Direttamente, sei volte. L'esperienza più traumatizzante è stata la mia prima paziente morente: sono entrata nella stanza e ho notato che aveva difficoltà respiratorie. Stava per soffocarsi. A quel punto ha ricevuto della morfina che rilassa e rende più facile la respirazione, ma era troppo tardi. Non riuscirò mai a scordare quel suono gorgogliante.

Non riesco a dire di essermi abituata alla morte, posso solo dire di saperci convivere—visto che sono costretta a farlo ogni settimana come quando arrivi alla mattina e vieni informato che il paziente x è morto o è stato spostato all'ospizio.

Hai mai rubato qualche medicinale?

Dati di origine -
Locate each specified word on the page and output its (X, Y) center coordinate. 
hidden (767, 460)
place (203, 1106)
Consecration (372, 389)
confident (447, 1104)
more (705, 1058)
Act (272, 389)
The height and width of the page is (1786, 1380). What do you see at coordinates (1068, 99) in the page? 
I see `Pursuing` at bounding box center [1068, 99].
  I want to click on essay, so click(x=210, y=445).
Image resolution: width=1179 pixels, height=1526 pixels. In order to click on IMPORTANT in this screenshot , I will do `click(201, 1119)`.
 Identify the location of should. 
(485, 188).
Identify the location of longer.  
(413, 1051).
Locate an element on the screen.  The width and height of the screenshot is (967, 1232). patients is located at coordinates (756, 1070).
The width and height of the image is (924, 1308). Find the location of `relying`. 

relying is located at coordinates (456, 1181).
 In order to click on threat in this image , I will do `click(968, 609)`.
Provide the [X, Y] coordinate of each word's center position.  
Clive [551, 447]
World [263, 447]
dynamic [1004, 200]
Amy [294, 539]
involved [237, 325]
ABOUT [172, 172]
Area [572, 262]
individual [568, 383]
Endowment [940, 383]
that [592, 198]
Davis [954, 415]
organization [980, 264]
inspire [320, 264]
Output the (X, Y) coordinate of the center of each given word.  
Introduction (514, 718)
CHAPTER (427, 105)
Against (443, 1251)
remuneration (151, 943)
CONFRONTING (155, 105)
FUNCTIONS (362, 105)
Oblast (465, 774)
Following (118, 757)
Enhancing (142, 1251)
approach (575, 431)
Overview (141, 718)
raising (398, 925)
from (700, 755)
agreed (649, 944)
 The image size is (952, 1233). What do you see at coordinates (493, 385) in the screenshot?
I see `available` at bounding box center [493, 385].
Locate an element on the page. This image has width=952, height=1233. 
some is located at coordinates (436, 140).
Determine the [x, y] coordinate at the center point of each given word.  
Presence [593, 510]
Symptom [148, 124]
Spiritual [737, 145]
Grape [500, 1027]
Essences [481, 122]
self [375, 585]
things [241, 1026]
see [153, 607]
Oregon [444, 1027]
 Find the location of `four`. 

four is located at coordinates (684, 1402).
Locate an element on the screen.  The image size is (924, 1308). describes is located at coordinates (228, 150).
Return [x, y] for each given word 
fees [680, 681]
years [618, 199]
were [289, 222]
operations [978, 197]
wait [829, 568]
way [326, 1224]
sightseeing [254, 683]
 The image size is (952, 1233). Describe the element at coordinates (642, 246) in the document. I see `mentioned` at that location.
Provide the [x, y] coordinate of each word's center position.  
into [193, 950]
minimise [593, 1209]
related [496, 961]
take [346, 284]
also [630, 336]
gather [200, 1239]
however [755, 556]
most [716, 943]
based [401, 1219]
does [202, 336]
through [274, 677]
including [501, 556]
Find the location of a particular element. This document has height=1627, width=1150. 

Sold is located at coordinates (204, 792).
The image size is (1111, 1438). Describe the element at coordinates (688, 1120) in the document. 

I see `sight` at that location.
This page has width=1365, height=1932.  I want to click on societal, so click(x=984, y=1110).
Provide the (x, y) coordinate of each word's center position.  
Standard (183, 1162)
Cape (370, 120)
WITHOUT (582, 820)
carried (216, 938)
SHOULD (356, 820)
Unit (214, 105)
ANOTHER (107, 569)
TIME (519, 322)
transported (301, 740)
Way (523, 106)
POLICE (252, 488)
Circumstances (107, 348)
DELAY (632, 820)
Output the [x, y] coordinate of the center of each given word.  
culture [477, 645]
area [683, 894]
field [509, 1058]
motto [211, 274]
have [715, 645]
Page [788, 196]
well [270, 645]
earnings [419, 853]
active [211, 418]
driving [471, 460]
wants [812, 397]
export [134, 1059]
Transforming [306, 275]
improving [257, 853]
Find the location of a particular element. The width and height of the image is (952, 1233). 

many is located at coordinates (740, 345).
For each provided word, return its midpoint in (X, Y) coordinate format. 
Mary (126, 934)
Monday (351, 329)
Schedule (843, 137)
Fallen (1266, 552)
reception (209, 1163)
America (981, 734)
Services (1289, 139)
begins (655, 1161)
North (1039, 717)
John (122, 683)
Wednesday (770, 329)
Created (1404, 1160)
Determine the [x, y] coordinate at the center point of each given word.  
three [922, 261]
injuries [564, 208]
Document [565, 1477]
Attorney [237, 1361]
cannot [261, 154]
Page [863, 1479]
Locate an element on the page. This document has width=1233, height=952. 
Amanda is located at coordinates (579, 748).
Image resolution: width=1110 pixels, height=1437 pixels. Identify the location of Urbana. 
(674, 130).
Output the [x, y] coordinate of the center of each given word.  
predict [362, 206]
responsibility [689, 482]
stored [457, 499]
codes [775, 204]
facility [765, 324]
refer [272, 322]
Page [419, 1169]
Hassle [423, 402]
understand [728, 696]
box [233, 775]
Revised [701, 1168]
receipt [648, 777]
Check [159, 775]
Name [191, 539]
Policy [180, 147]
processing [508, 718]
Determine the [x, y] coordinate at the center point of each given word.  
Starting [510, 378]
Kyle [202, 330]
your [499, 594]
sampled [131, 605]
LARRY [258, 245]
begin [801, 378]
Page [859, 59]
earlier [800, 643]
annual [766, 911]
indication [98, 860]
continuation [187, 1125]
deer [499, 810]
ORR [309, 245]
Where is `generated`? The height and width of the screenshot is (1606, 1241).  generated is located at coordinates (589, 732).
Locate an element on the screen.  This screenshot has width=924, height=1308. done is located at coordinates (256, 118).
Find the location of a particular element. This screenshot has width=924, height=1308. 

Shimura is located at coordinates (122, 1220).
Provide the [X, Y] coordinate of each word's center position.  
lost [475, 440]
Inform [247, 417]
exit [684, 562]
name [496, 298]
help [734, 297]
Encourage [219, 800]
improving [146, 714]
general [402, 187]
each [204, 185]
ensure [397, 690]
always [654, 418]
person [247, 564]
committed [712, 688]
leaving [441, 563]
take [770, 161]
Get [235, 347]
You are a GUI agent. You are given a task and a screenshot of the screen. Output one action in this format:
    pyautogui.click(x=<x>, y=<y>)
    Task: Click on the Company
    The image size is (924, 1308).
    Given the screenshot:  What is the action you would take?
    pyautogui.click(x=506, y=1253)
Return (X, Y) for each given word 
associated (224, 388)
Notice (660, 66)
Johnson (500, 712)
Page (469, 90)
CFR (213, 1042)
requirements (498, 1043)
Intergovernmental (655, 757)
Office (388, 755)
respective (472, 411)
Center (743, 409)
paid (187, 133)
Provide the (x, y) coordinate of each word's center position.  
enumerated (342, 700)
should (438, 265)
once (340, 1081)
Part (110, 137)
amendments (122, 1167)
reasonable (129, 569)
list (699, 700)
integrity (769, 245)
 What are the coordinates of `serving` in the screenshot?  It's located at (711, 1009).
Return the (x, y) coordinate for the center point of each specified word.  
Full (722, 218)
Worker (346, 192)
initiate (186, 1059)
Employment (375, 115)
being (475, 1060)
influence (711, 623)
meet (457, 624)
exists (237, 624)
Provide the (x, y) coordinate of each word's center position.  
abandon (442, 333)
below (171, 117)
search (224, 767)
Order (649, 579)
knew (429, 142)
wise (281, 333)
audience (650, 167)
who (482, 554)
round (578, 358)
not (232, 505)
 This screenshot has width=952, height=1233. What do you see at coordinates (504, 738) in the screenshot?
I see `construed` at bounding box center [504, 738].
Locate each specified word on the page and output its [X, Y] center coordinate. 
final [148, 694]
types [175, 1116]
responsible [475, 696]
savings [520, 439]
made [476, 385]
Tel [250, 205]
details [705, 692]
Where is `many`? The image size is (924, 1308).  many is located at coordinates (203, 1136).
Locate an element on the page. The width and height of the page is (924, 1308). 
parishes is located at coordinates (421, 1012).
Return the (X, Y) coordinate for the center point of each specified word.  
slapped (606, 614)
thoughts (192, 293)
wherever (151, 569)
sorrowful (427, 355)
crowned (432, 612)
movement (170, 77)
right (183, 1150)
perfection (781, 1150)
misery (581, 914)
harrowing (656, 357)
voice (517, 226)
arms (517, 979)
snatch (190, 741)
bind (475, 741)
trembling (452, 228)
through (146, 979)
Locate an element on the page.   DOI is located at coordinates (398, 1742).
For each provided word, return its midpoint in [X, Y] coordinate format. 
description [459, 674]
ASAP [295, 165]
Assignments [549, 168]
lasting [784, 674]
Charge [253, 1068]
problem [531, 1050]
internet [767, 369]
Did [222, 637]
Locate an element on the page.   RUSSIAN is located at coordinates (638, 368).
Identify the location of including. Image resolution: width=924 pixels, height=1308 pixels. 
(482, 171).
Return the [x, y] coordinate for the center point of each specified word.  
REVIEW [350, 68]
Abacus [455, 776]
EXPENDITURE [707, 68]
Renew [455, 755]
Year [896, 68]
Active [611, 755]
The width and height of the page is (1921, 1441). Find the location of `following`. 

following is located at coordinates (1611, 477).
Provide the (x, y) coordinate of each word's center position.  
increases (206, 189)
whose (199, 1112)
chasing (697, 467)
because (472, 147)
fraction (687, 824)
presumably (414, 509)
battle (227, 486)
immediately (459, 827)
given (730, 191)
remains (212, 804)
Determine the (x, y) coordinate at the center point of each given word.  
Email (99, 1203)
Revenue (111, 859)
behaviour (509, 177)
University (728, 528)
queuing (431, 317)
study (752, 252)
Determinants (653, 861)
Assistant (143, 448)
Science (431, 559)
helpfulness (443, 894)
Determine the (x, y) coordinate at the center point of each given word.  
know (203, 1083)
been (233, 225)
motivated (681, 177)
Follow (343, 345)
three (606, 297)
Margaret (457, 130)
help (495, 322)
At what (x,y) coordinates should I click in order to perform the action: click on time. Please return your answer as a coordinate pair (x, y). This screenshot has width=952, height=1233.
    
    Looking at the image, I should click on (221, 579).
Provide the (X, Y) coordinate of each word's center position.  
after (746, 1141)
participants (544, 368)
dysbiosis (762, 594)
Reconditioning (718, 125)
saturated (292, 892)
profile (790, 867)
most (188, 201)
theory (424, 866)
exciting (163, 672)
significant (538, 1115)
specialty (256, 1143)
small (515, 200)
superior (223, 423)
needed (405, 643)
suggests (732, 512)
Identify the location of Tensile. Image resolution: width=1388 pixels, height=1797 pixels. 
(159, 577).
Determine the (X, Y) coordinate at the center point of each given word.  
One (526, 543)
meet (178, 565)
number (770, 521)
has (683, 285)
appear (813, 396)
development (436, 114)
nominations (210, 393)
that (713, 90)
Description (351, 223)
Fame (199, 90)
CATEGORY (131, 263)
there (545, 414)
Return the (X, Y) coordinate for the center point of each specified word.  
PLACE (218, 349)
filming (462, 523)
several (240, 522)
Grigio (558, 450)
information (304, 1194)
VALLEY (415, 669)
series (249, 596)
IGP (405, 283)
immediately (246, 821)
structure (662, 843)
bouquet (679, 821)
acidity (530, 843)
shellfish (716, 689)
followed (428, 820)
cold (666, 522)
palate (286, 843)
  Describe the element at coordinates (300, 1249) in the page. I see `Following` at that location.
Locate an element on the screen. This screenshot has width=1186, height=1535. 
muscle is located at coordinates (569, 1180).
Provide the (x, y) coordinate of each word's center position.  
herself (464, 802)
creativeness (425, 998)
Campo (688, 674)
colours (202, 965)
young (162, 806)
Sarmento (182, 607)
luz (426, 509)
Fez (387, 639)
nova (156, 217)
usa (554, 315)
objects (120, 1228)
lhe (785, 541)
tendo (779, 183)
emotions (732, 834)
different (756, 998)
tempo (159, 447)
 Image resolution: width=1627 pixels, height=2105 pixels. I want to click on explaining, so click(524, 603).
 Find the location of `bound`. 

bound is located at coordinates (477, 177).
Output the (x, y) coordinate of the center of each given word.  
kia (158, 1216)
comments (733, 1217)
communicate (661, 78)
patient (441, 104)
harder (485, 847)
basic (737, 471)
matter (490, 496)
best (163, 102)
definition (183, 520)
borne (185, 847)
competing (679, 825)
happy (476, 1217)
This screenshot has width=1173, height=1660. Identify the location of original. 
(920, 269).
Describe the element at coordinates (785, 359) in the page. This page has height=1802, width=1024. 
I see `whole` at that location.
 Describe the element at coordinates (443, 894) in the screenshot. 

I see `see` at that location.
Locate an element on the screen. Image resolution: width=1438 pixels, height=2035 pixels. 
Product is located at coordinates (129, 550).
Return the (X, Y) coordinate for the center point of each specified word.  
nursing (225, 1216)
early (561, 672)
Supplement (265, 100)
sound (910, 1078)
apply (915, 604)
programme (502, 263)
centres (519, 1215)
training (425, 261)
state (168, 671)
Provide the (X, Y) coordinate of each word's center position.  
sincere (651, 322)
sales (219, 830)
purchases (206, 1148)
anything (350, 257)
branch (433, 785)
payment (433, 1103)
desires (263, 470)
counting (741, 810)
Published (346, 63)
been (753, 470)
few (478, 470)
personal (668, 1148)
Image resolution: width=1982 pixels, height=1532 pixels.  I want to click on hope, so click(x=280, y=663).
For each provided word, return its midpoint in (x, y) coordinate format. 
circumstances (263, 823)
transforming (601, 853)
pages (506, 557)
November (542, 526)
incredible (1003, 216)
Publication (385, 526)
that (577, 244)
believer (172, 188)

Compito assegnato -
Estrai dal testo da analizzare il passo che comincia con le parole "Direttamente, sei volte." e si chiude dopo "rubato qualche medicinale?".

Risultato del compito -
Direttamente, sei volte. L'esperienza più traumatizzante è stata la mia prima paziente morente: sono entrata nella stanza e ho notato che aveva difficoltà respiratorie. Stava per soffocarsi. A quel punto ha ricevuto della morfina che rilassa e rende più facile la respirazione, ma era troppo tardi. Non riuscirò mai a scordare quel suono gorgogliante.

Non riesco a dire di essermi abituata alla morte, posso solo dire di saperci convivere—visto che sono costretta a farlo ogni settimana come quando arrivi alla mattina e vieni informato che il paziente x è morto o è stato spostato all'ospizio.

Hai mai rubato qualche medicinale?